Forgive them, Carl, they know not what they do

I continue to wrestle with what to me is the inconceivable proposition that professional biologists would not see the importance of taxonomy. I have previously published the view that the neglect of taxonomy traces its roots to the rise of experimentalism in France and that this prejudice blossomed to full bloom about 1940 when Mayr and other Neo-Darwinists basically said that descriptive taxonomy is non-science and only population-level work ("population thinking" was the phrase, amazingly paralleled by contemporary misguided "tree thinkers" who misapply Hennig's methods below the species level) deserves respect as science. I still contend that this uncharitable read of history is right in broad strokes. Another pivotal issue involves our notions of what a species is.

To many population geneticists, ecologists, and molecular biologists, species are viewed as arbitrary bits of more or less continuous genetic variation that are set apart by subjective, blurry, or ephemeral gaps in variation. Such a view was an over reaction to Darwin's explanation of the importance and ubiquity of genetic variation and a frequent failure by non-taxonomists to distinguish between what Kevin Nixon and I called "traits" versus "characters". Traits are those attributes that vary within species; characters are those that are fixed and shared by 100% of members of a species. Process oriented biologists often point to a trait and proclaim "See! Species are variable" and therefore arbitrary. That bit of sophistry, however, does not undermine the objective status of good species or of good characters. The hallmark of taxonomy done well has always been the differentiation of those characters relevant to a particular level in the hierarchy whether species or some level of monophyly from those that vary and are therefore informative at some less inclusive level at best.
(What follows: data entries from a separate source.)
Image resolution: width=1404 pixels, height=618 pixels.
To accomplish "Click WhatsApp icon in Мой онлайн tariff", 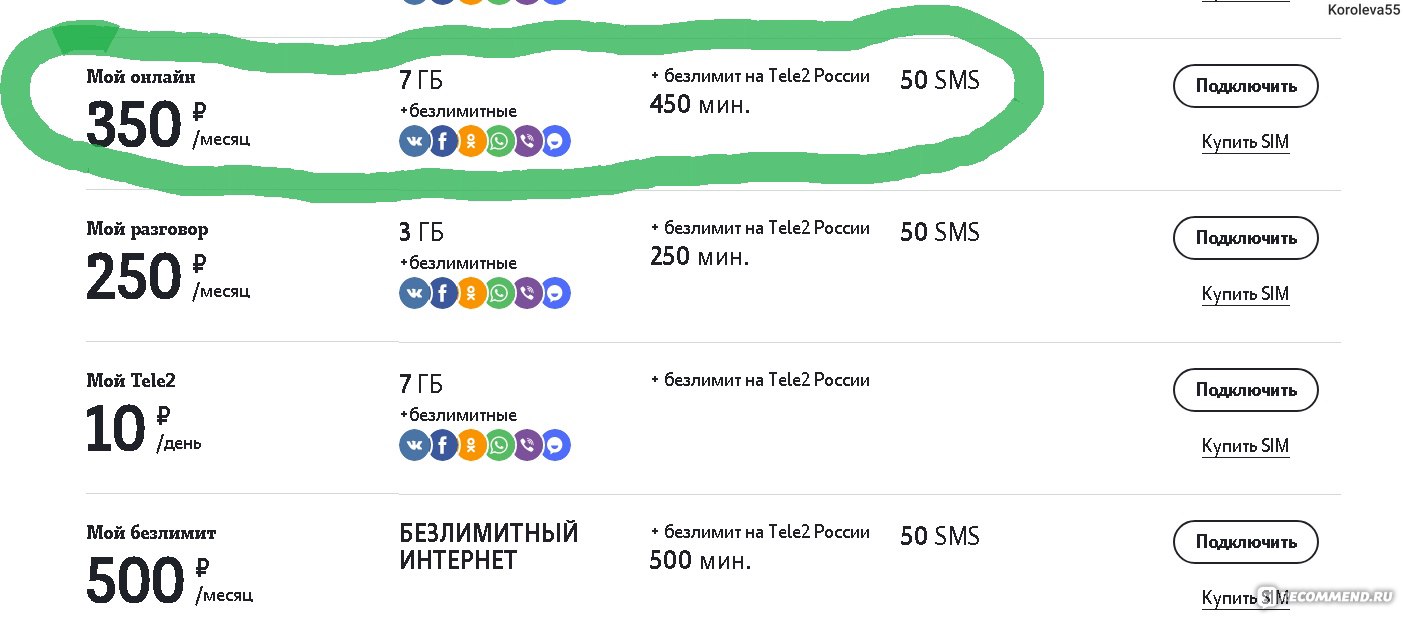I will [x=500, y=141].
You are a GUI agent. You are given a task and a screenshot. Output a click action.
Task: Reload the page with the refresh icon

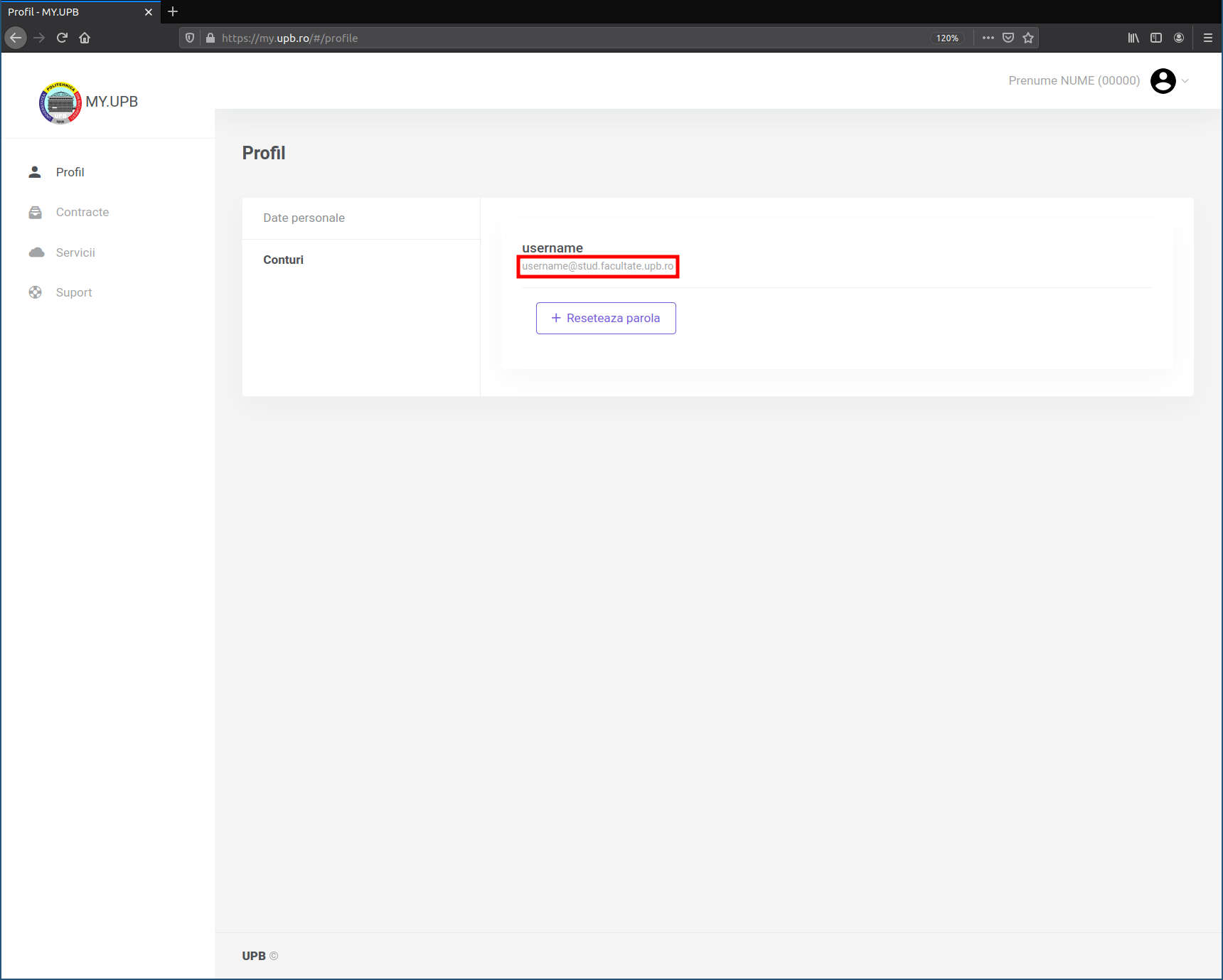62,38
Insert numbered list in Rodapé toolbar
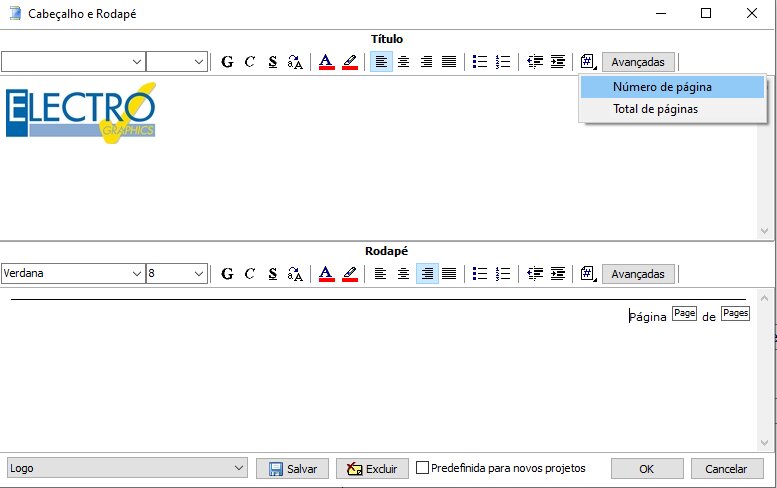Screen dimensions: 777x488 [x=503, y=274]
It is intellectually dishonest to confound constant characters and variable traits and then denounce the objective existence of species. Pronouncements of species based on poorly selected or analyzed data is an indictment on bad taxonomy not the reality of species. This whole mess is tangled up too with a parallel confusion of what is or is not a character. Characters to a taxonomist are steeped in theory and hypotheses. The character backbone is constantly distributed among all vertebrate species, yet backbones do not look alike; cf. the backbone of a mouse and a giraffe, for example. The length or number of vertebrae may be informative at other levels, but at the level of Vertebrata the character "backbone" is a theoretical abstraction for which there are many instantiations. For a superb explanation of the theoretical underpinnings of characters in taxonomy, see Norm Platnick's seminal 1979 "transformation" paper in Systematic Zoology.
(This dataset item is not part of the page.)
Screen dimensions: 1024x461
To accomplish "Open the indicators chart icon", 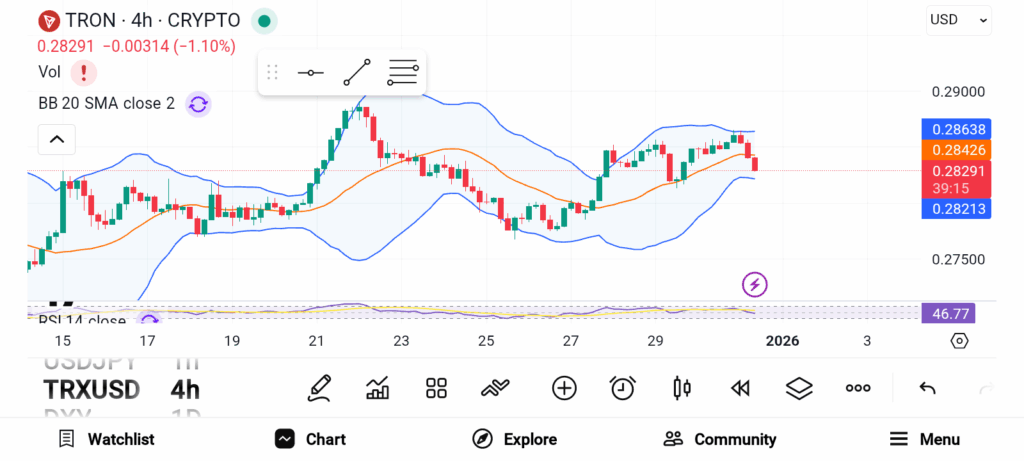I will point(378,388).
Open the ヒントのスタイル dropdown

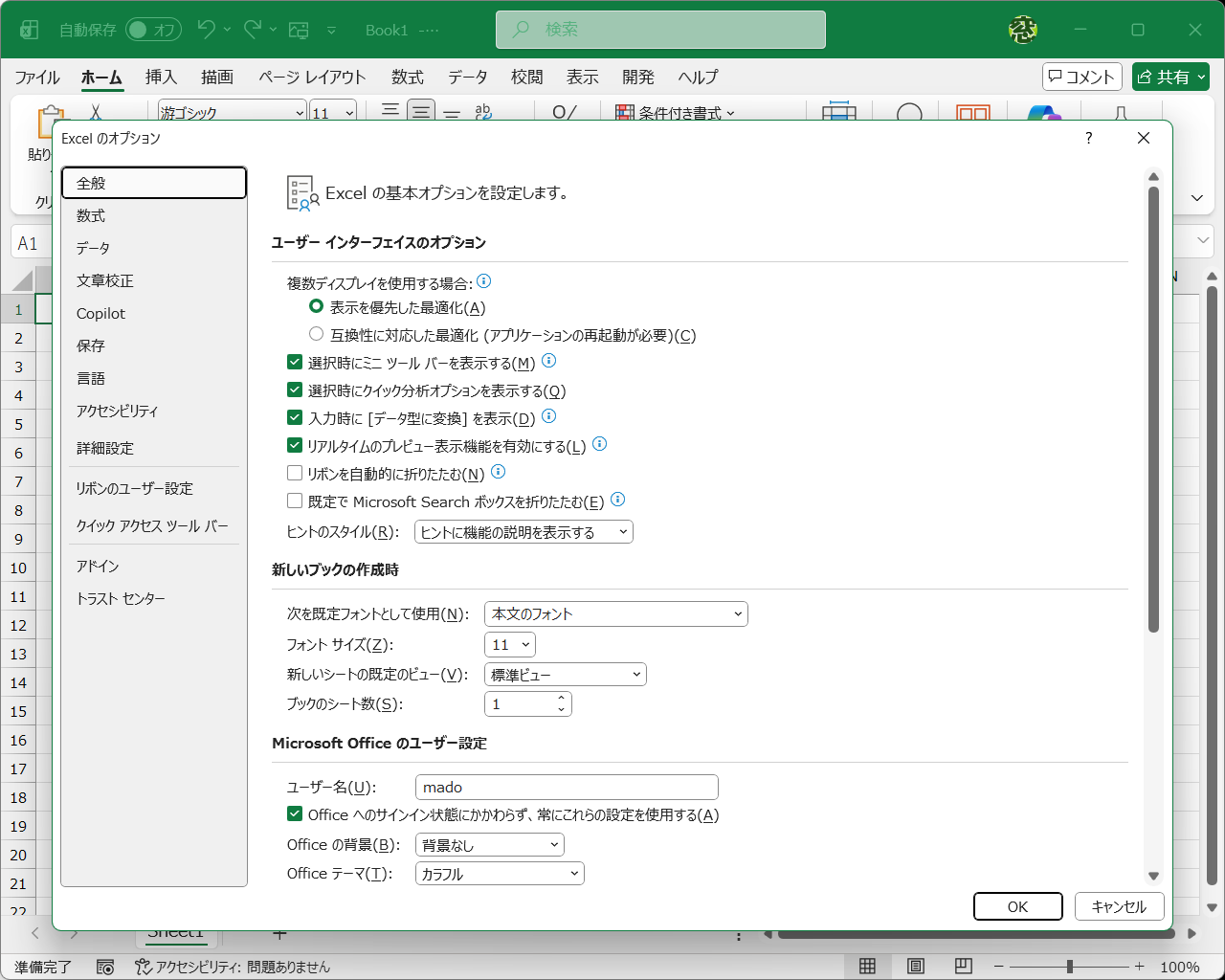click(x=624, y=531)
Reversing the bias against taxonomy so that we can get on with species exploration to prepare science and society to meet the biodiversity crisis may not be possible until we confront theoretical issues related to characters and species. If I were convinced that species were arbitrary, I would have little respect for taxonomy either. We must debunk this myth that is based on both malicious confusion --- I am convinced that Mayr who had done taxonomy deliberately chose traits or characters for a particular argument, pretending not to understand the distinction --- and a couple generations of students being indoctrinated into this false view that species are not real and taxonomy, thereby, not science.

Asking experimental biologists to unlearn what they have been taught about characters, species, and taxonomy will be far more difficult than it would have been to educate them about such issues to begin with. As Mark Twain said, "It ain't what you don't know that gets you into trouble. It's what you know for sure that just ain't so.”